Pixel coordinate grounding data
▬▬▬▬▬▬
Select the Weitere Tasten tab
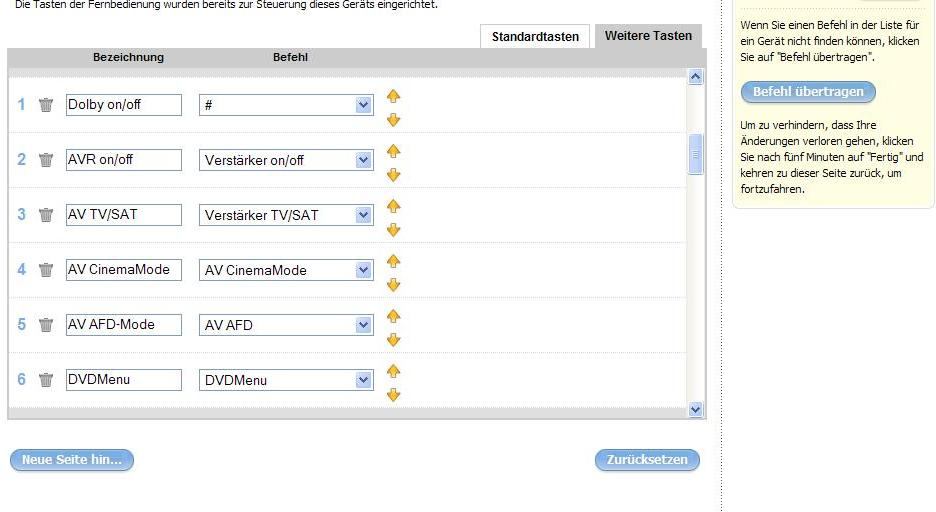The height and width of the screenshot is (512, 936). pos(648,36)
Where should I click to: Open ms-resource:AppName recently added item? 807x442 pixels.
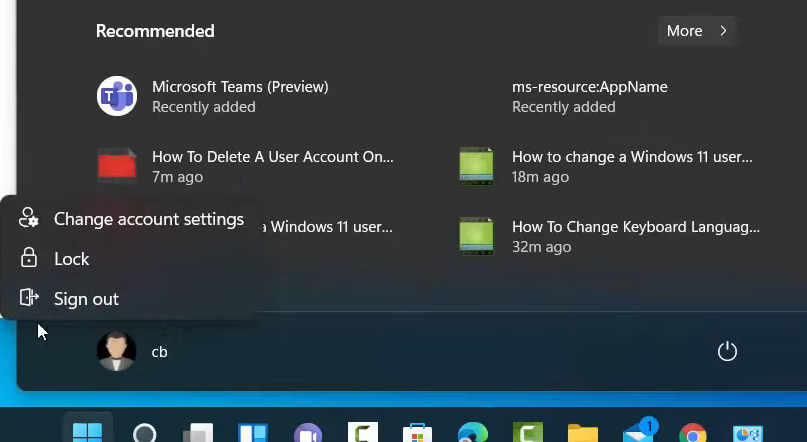[x=589, y=96]
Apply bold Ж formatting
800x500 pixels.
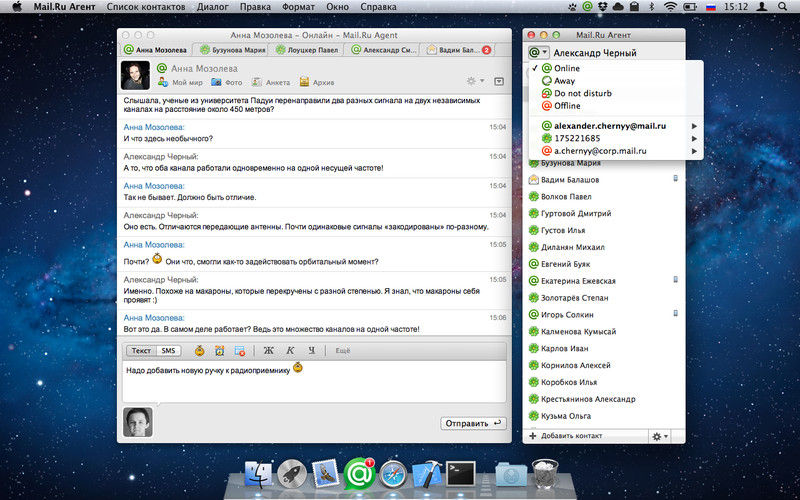coord(268,351)

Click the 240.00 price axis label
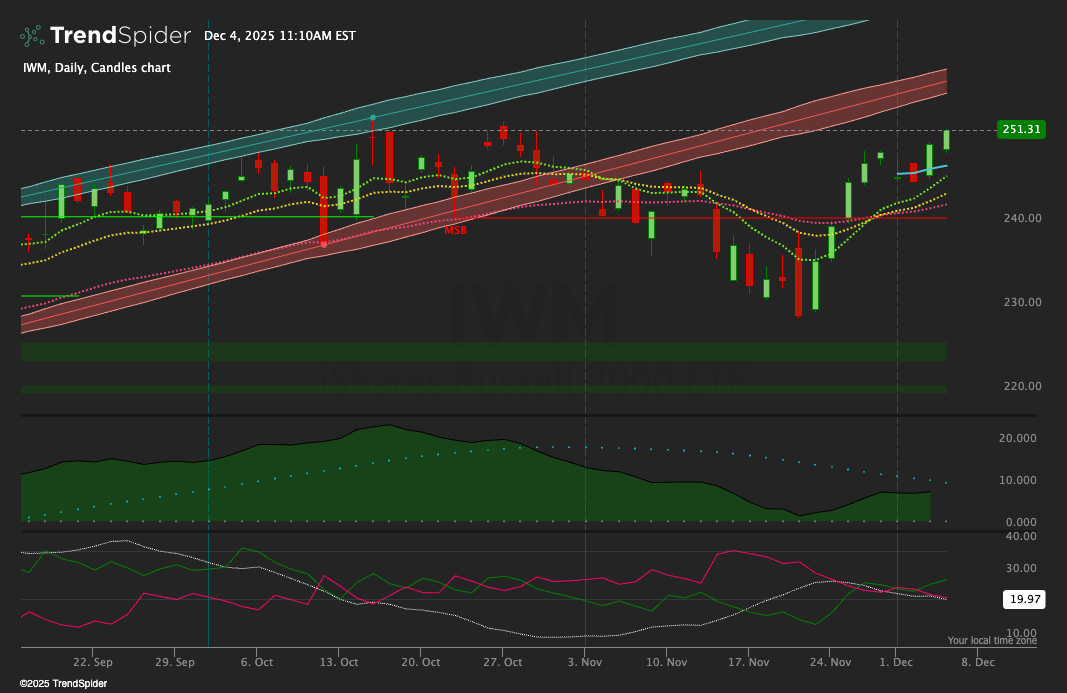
▬▬▬▬▬▬
-- WHAT THE TASK ASKS --
Repeat the records word for word, skipping pictures.

-- SOLUTION FOR THIS PROBLEM --
Select the Weitere Tasten tab
The height and width of the screenshot is (512, 936). pos(648,36)
Where should I click to: Open ms-resource:AppName recently added item? 807x442 pixels.
[x=589, y=96]
Apply bold Ж formatting
800x500 pixels.
coord(268,351)

Click the 240.00 price axis label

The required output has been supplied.